The natural history of recurrent optic neuritis

Abstract

Background: Optic neuritis (ON) may occur in isolation or may herald multiple sclerosis (MS) or neuromyelitis optica (NMO). Occasionally, ON may recur many times without intervening evidence of dissemination in space.

Objective: To define the clinical course and prognosis of patients with recurrent ON.

Design: Retrospective medical record review and telephone follow-up survey.

Setting: Clinic-based practice in a large tertiary referral institution.

Main outcome measures: Survival analysis of conversion to MS and NMO and final visual impairment. We studied the association of clinical and demographic factors, the presence of brain lesions on magnetic resonance images, and the use of corticosteroid treatment at the time of the first ON occurrence with conversion to MS and NMO.

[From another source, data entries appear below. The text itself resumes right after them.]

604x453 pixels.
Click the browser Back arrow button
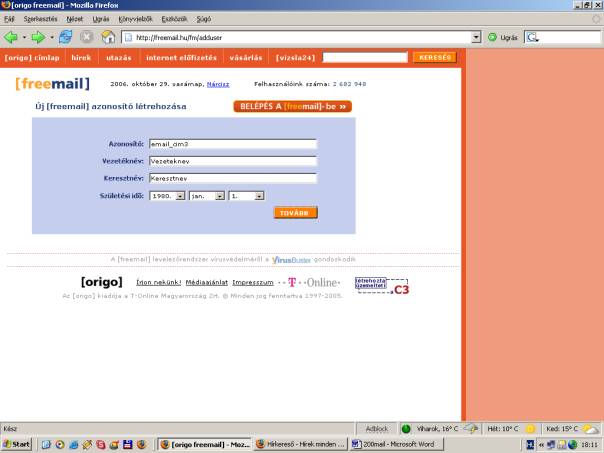(12, 38)
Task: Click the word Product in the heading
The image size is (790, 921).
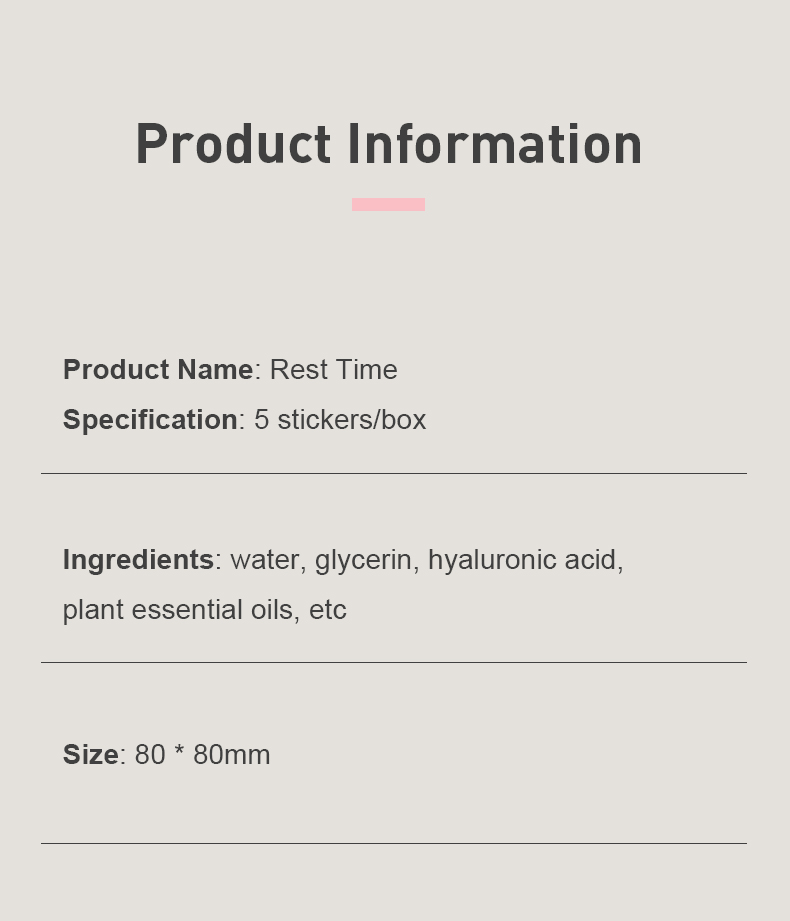Action: point(233,145)
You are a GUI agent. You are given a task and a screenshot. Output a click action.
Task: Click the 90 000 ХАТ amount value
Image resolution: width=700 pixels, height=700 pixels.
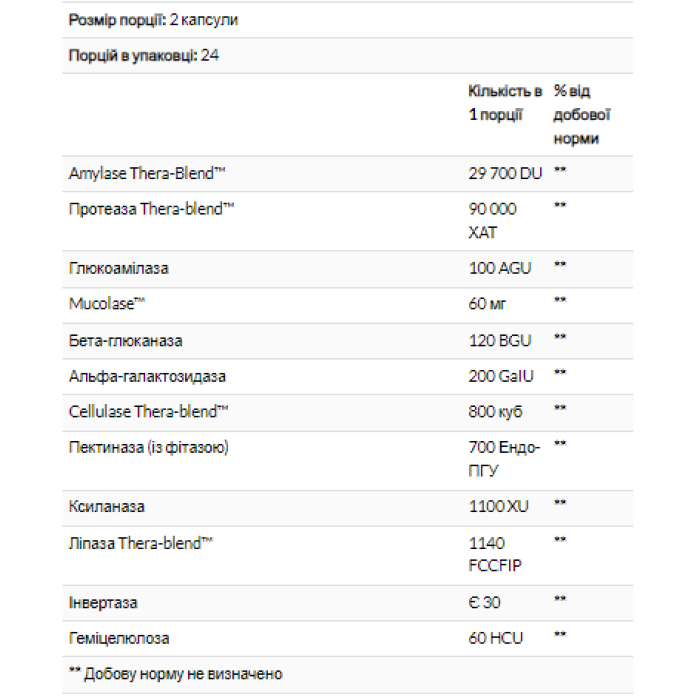[493, 220]
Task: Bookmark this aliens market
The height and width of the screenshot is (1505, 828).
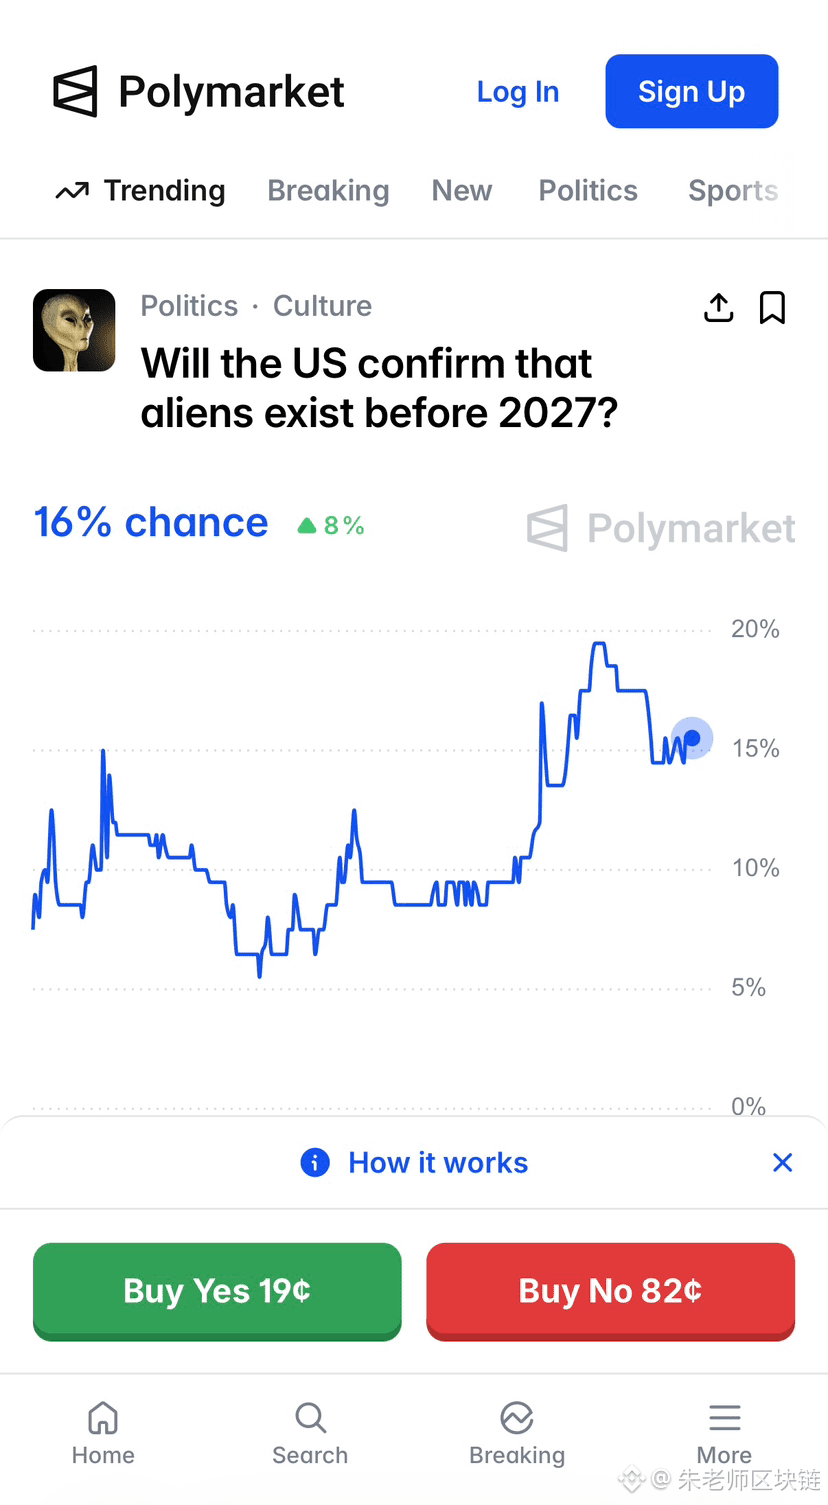Action: tap(772, 308)
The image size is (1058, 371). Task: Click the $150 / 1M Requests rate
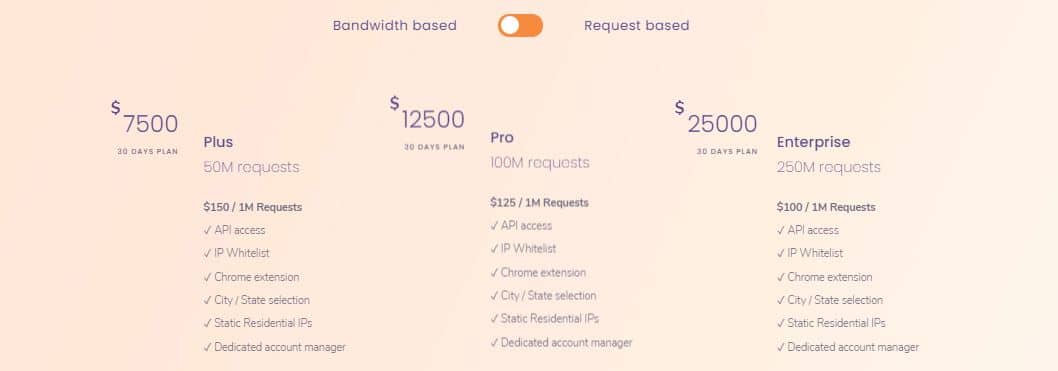pos(252,207)
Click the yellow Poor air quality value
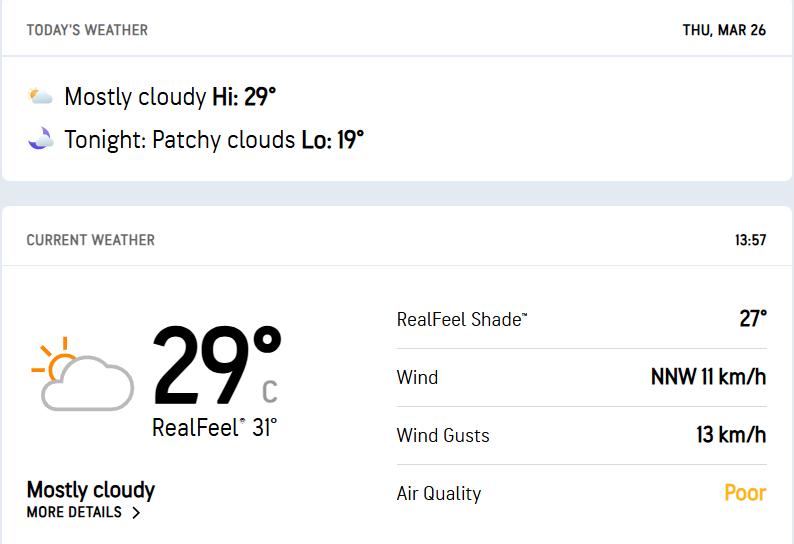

Results: We identified 1274 patients with ON between 1994 and 2000 and selected 72 (5.7%) with recurrent ON without intervening symptoms of a disseminated demyelinating condition for further analysis. The 5-year conversion rate to NMO was 12.5% and to MS, 14.4%. Among 5 patients with 2 or more lesions consistent with MS on brain magnetic resonance images, 2 (40.0%) converted to MS and none to NMO, while among 11 patients without such lesions, none converted to MS and 2 (18.2%) converted to NMO (P =.16). Conversion to MS occurred in 7 (19.4%) of 36 individuals treated for their first ON episode with corticosteroids vs 4 (44.4%) of 9 untreated individuals (P =.19). There was no difference in the conversion rate to MS between those treated with intravenous steroids (4 [16.7%] of 24) vs oral steroids (3 [25.0%] of 12) (P =.33). Conversion to NMO occurred earlier than conversion to MS (2.3 +/- 1.6 vs 5.3 +/- 4.3 years, respectively; P =.01). Women tended to convert to NMO more frequently than men (female-male ratio for NMO converters, 7:1; MS converters, 2:1; nonconverters, 2:1; P =.56), as did those with a higher annual frequency of ON episodes (NMO converters, 2.0 +/- 1.3; MS converters, 1.0 +/- 1.0; nonconverters, 0.6 +/- 0.5; P =.04). The number of ON events in the first 2 years following the first ON episode was higher in the NMO group (NMO converters, 2.4 +/- 0.9; MS converters, 1.9 +/- 1.1; nonconverters, 1.7 +/- 0.7; P =.04). The final visual impairment was greatest in the NMO group (P =.02).

Conclusions: Patients with rapid succession of severe ON events are more likely to develop a generalized demyelinating disease. Patients with NMO had a worse visual outcome.